For the last 10-11 months, I am working in a research industry in France where my task is to debug C++ spaghetti code written over a period of several years by my current supervisor. It is a team of 2: just I and my supervisor.
Diurnally, I am posed with a "bug of the day" to get out of this C++ code. My supervisor generally gives me about 15-30 minutes to solve it and then accosts me about whether or not the task is completed and then rinses and repeats this until the end of the day.

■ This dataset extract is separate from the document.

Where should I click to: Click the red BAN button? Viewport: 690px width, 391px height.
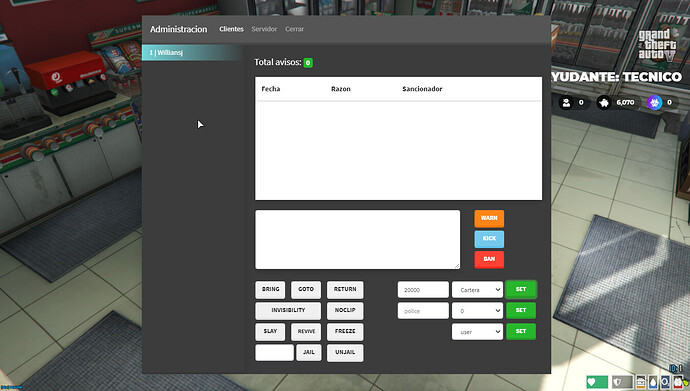coord(489,259)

Off-late, my supervisor has been holding 6-7 hour long "meetings" where instead of giving me the usual 15-30 minutes on my own, we both face a computer screen and he furiously debugs code while I sit besides him and look on. During this time, he quizzes me now-and-again on whether or not I understand what he is doing. To be completely honest, I understand what is going on only about 20-25% of the time since I haven't written the code myself and am not given time to get familiar with it. I make this clear to him but is met with exasperation on his part and his pointing out that my programming skills are lacking. The other 70-75% of times, I know that if I spend enough time with the "bug", I'd be able to figure it out. Alas, I am not granted such time.

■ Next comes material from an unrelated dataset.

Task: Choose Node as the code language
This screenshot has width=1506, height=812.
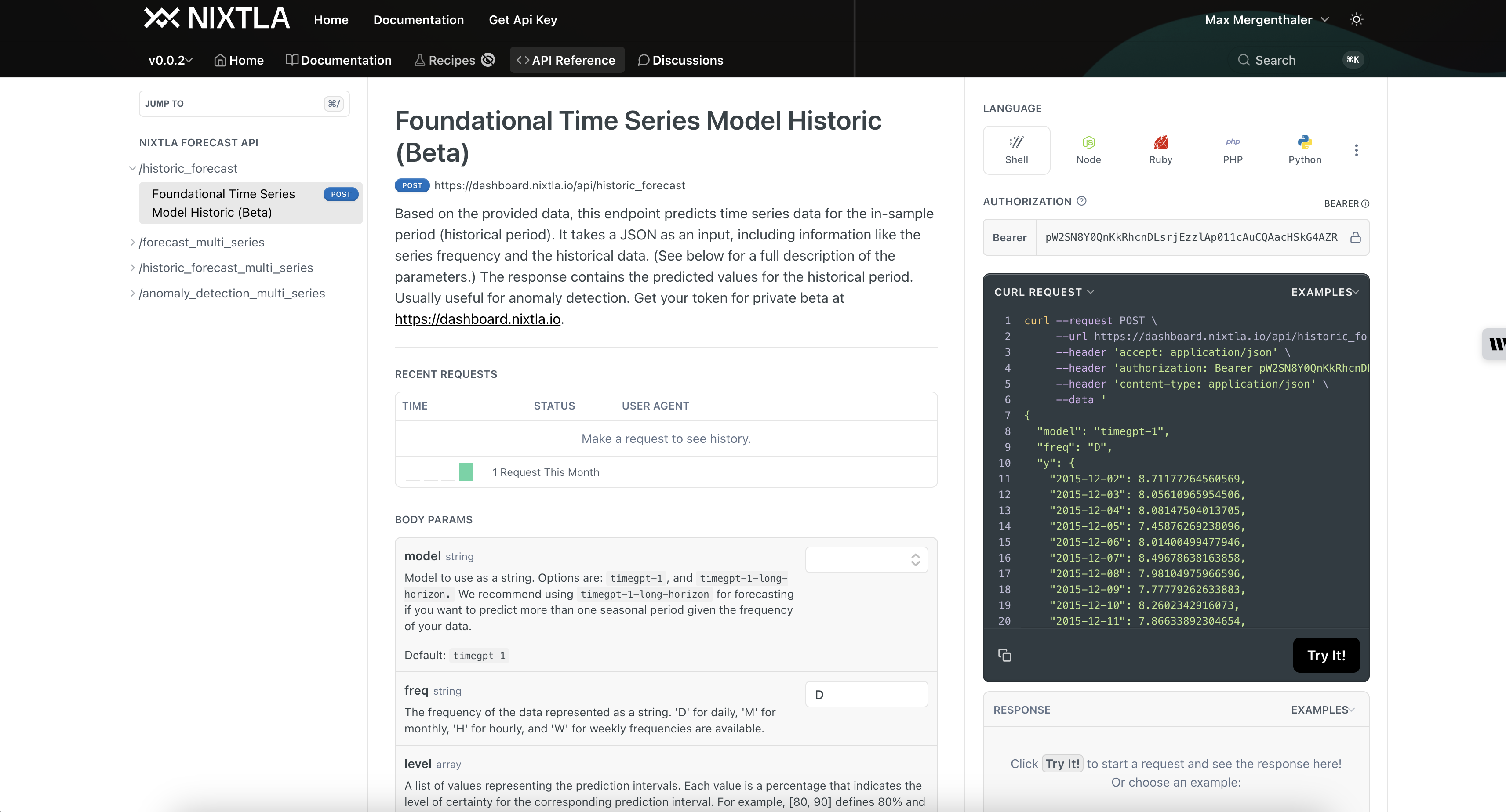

There are no deadlines on paper, except that my supervisor tells me that "it is urgent". I have approached this subject of "urgency" with him and he has usually given me deadline dates that he seems to pull out of the air (I have missed several dates and have been met with no consequence).
In fact, I was hired for a certain job description which I am not doing at all (I was hired for non-programming equation development and have been thrust into programming). This I have approached him about too and was met with a brusque "change in plans" reply. I have also noticed that there is significant scope creep in this programming project. As having had that on a regular basis during my PhD (scope expands when you don't know what you are solving, such is the nature of some types of fundamental research), I suppose that is OK in industry setting for research.
HR has been lukewarm in their response to this issue of non-conformation to job description and lack of milestones. They say they understand the problem but they haven't done too much to enforce a better professional attitude on his part. He is a "permanent" employee whilst I am "temporary" (on-contract) and as I understand, "permanent" employees in France get a significant leeway in their approach to work and in turn their employees.
I understand that sometimes one is faced with difficult positions such as this and I would like to make the best of it for my own personal and professional development. How do I tell him in tactful fashion that being babysat for 6-7 hours a day is not really a good use of anyone's time and that just letting me do the job during that period of time may be a better solution? Is this something I should have just expected in industry settings since this is my first sojourn into industry?